If you aren't familiar with Pawn Stars, it is a loosely-scripted reality show, featuring the activity at a Las Vegas pawn shop. It is wildly popular despite the fact it is shown on the History channel. It is so popular in fact, that it is frequently rerun in mini-marathon viewings.
The video features the pawn shop owner Rick, his father, and an attractive female customer. Sadly, Chumlee is nowhere to be found. The lady is looking to sell her Chromebook in exchange for a bus ticket to Hollywood. Rick laughs at this notion, and explains that he cannot buy it, since it is not what it appears to be. He explains that the Chrome logo indicates it is not a real laptop, as it does not work offline and is missing Office. He goes so far as to call it a "brick" when it does not have an internet connection.
Besides the digs at ChromeOS, the actors also speak on the major focus of the Scroogled campaign -- harvesting and using user data for profit. Rick tells the customer that Google will track her activity so it can sell advertisements.

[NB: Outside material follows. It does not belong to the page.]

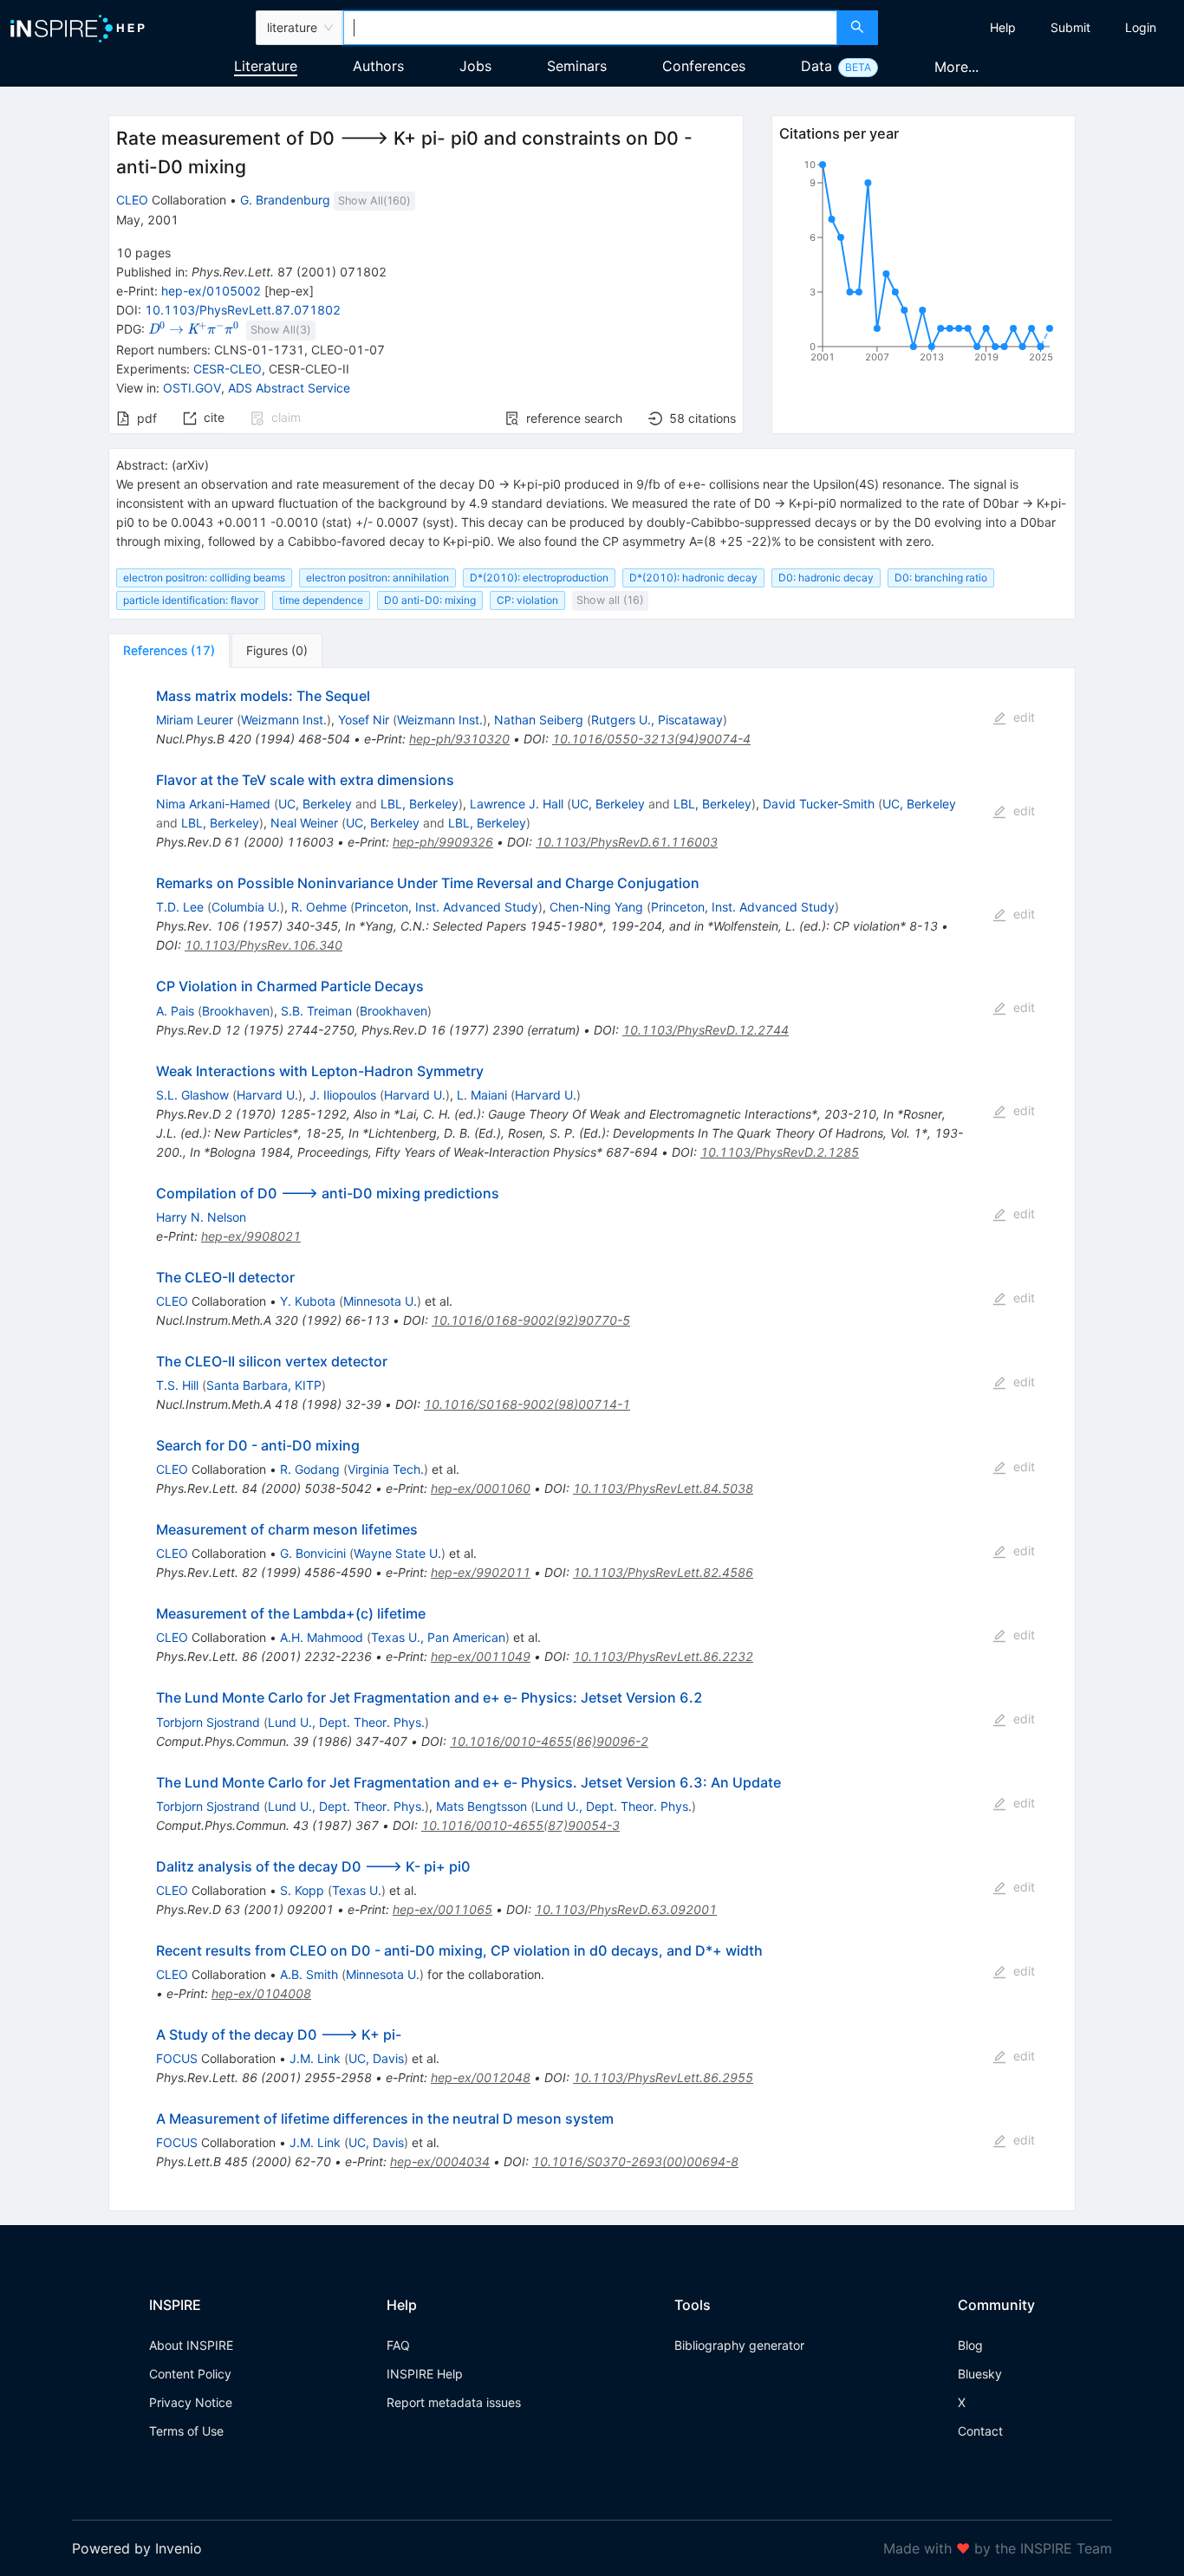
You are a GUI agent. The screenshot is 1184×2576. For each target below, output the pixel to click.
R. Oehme (319, 906)
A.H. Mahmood (321, 1637)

To Chromebook fans, all of this is sacrilege. But you know what? It's kind of true. While Chromebooks are inexpensive, the resale value is almost non-existent. I should know, I put my Samsung ARM Chromebook on Craigslist a few weeks ago and nobody wants it. After all, a new Chromebook is only $199. And, it is worthless without an internet connection. Calling it a brick is an exaggeration, but it is not off-base.
The ad is a huge home-run because it is honest, informative and slow-paced so the viewer can take it all in. Say what you will about the Scroogled campaign; just don't call it dishonest. Kudos, Microsoft. Kudos.